Oggi l’unica strada possibile da percorrere è quella di una vera e propria opera di ricostruzione, consapevoli che le sfide sono quelle della formazione lunga e permanente, dell’aggiornamento costante, della capacità di seguire e sostenere l’individuo anche durante il percorso lavorativo. Dobbiamo costruire un sistema d’istruzione saldamente ancorato ai principi costituzionali, che sia realmente gratuito, che non abbandoni nessuno lungo la strada, accessibile a tutti per davvero, senza distinzione alcuna.
A questi obiettivi ormai dichiarati si aggiunge la necessità di accelerare il percorso di adeguamento del nostro sistema di istruzione alle nuove tecnologie. Il Covid ha evidenziato come ad oggi larghe fasce del Paese siano sostanzialmente prive di strumenti, tecnologici e metodologici, per affrontare adeguatamente questa importante transizione.
Di fronte a queste sfide risulta urgente e indispensabile invertire, una volta per sempre, la tendenza nella spesa. Bisogna chiudere definitivamente la stagione dei tagli, mandare in soffitta la logica dell’istituzione-azienda, tornare ad investire risorse avendo come unico riferimento il grado di preparazione degli studenti e il raggiungimento degli obiettivi formativi.

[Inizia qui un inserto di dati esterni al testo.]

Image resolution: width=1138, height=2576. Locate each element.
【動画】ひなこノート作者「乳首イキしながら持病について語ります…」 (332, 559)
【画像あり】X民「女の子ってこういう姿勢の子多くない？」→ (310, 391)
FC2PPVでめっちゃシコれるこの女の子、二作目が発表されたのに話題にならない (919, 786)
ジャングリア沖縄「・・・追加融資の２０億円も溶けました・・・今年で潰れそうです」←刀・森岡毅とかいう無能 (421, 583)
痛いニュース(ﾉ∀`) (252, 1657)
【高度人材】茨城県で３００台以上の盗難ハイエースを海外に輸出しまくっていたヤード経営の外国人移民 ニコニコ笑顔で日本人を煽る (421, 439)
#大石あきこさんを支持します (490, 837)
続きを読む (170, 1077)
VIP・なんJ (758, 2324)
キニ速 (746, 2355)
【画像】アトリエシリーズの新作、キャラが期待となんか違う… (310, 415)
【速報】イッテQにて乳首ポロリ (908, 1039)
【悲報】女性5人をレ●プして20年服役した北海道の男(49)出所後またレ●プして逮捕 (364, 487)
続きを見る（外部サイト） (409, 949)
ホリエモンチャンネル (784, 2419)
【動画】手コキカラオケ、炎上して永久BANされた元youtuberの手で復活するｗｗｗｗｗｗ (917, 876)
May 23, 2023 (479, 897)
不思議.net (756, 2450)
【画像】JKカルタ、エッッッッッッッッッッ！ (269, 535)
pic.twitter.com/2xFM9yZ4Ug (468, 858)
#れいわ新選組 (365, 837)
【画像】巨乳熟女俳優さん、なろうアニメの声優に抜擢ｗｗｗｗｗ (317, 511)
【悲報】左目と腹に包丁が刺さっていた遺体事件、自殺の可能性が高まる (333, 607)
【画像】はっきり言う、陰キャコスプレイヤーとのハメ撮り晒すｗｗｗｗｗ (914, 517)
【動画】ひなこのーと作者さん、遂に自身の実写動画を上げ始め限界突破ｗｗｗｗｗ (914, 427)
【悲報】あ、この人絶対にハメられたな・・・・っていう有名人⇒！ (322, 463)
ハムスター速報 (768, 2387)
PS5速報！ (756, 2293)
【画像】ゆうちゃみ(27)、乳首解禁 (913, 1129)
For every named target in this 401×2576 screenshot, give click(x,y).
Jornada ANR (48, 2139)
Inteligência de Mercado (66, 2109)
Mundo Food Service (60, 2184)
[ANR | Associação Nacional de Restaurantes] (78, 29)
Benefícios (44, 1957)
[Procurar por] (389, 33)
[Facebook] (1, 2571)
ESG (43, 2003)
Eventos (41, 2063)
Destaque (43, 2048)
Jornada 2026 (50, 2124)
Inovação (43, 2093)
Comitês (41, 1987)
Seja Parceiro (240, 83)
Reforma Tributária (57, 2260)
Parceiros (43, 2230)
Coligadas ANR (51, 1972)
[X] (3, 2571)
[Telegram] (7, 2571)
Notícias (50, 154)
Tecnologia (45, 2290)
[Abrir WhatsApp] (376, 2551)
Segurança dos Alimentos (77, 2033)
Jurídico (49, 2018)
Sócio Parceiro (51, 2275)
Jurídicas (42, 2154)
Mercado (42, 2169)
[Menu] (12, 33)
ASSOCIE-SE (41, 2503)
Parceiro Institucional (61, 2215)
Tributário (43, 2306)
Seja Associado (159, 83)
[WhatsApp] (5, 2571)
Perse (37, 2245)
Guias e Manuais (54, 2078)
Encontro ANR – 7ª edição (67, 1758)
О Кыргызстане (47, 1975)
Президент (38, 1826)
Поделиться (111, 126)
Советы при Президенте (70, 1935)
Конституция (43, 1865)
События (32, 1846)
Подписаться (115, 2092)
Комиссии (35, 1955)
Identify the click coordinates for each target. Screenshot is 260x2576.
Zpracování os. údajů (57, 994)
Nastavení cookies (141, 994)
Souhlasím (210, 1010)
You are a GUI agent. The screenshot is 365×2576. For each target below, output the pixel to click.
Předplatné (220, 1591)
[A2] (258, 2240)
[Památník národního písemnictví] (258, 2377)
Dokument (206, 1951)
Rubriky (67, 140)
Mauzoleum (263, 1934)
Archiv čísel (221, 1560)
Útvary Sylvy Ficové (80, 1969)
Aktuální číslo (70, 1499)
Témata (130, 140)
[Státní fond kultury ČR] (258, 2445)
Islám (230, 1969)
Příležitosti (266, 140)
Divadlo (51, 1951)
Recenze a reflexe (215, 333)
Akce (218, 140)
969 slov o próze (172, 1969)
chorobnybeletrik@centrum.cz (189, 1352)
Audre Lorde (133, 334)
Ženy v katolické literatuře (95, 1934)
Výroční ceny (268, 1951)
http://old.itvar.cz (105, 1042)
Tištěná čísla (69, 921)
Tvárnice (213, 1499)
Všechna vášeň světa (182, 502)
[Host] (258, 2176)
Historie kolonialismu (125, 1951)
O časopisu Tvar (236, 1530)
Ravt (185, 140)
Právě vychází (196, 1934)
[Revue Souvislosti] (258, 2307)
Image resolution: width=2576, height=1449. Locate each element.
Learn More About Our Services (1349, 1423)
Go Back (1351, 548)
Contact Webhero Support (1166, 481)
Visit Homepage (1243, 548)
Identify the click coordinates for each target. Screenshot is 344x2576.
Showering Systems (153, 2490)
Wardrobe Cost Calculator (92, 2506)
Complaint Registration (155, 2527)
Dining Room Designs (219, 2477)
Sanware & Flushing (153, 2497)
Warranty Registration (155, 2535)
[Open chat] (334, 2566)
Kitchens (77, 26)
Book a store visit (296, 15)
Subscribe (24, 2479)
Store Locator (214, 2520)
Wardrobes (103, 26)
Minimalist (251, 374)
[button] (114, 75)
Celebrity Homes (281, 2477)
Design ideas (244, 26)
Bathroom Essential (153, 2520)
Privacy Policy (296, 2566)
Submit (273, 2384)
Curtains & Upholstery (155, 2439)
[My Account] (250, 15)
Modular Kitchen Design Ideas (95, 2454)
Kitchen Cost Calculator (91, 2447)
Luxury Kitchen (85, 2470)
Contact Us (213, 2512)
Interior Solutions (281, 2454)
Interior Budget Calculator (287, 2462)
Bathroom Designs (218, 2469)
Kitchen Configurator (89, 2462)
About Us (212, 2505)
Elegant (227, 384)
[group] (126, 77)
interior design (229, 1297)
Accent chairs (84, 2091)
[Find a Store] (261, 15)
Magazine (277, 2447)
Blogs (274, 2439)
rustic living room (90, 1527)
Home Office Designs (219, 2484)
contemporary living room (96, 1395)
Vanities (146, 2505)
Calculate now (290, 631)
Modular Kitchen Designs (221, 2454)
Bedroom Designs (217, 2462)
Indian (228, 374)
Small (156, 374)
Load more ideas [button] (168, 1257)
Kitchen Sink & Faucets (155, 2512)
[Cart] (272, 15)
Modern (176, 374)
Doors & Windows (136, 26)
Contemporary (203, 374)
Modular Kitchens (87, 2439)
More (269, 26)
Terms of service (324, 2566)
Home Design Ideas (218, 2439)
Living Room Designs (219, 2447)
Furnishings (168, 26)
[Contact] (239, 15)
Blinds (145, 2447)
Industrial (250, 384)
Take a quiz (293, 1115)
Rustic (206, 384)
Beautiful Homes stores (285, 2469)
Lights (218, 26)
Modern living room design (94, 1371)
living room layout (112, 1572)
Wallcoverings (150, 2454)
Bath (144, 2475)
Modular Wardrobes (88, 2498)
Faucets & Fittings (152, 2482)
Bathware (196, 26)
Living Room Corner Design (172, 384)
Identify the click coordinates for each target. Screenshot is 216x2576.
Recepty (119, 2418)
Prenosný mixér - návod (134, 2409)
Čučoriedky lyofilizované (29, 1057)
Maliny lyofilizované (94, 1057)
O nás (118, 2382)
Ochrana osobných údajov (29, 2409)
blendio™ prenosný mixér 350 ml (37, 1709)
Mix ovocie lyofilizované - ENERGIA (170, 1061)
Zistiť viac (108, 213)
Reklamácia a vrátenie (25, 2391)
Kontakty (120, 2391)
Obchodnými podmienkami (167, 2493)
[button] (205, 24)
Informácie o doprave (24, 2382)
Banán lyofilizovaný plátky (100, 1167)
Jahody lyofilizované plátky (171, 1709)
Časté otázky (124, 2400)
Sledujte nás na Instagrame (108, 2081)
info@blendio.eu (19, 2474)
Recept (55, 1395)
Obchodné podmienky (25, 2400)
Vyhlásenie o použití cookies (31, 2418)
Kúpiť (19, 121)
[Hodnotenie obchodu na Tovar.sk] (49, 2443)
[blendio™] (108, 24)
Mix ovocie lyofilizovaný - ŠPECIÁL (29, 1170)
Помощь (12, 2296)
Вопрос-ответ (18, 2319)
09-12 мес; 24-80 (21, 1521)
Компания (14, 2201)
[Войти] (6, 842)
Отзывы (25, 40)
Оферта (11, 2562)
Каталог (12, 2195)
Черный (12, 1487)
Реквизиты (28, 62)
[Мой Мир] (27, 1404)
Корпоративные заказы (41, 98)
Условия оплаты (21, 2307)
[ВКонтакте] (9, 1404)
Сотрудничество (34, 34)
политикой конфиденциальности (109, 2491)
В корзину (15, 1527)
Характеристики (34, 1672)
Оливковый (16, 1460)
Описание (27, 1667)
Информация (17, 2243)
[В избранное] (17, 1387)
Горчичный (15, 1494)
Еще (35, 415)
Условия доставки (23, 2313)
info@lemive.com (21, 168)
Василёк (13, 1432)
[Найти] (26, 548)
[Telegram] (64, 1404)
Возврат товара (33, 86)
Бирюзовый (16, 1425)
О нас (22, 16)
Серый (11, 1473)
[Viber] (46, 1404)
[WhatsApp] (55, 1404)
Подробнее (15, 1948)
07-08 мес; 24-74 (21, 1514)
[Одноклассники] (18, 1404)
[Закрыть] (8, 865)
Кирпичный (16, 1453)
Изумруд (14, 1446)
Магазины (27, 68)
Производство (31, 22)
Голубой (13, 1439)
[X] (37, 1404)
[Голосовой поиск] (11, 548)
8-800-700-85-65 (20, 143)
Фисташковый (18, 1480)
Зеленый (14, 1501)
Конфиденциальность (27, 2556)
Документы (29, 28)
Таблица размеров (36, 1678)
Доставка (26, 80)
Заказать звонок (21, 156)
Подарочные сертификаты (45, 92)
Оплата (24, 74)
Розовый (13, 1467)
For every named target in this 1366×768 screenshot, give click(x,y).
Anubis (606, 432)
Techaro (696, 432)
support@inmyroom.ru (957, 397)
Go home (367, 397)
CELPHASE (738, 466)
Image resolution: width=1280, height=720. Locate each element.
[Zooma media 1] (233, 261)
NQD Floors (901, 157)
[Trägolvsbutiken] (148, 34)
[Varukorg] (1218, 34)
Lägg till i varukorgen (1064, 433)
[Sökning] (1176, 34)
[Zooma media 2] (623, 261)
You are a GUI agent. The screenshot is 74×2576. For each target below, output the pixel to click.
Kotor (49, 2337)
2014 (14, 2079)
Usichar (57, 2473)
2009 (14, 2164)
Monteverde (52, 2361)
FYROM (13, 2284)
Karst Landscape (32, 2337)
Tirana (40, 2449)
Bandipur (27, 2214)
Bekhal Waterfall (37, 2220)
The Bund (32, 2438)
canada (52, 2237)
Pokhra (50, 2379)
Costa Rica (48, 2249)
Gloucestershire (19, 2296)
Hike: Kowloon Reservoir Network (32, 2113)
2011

Serve un piano per l’edilizia scolastica, un piano straordinario contro la dispersione scolastica, soprattutto nelle zone a più forte infiltrazione criminale. È irrinunciabile un investimento sul diritto allo studio e sulla progressiva gratuità dell’accesso a partire dall’abolizione delle tasse universitarie, sull’effettivo sostegno con borse di studio e residenze per gli aventi diritto, sulla qualità dell’insegnamento, sulla valorizzazione di professori e ricercatori, sulla stabilizzazione dei precari dell’Università e del sistema pubblico di ricerca, sulla valutazione seria della ricerca definendo nuovi criteri e finalità della valutazione dei singoli e delle istituzioni. Strumenti strutturali per la ricostruzione di un sistema universitario e della ricerca pubblica all’avanguardia e diffuso lungo tutta la penisola.
Nel mezzogiorno, poi, la sfida degli Atenei può essere ancora più ambiziosa. Favorire l’interazione tra grandi e piccole università del Sud e media e grande industria può significare attrarre gli investimenti di chi opera su mercati internazionali, trasferire opportunità ai giovani studenti e a quelle PMI che ambiscono ad allargare i propri orizzonti di mercato.
L’obiettivo deve essere quello di sperimentare nuovi modelli di partenariato tra le università e rendere attrattivi luoghi e regioni che non possono più pagare una quota tanto elevata in termini di emigrazione intellettuale.
È questa una via con cui, oggi, molte università del Sud possono rilegittimare la propria funzione nei territori e infondere, ai giovani che li abitano, quella speranza di futuro e di orgoglio di appartenenza alla loro comunità. E di questo capitale sociale il Sud, oggi più che mai, ne ha un bisogno vitale.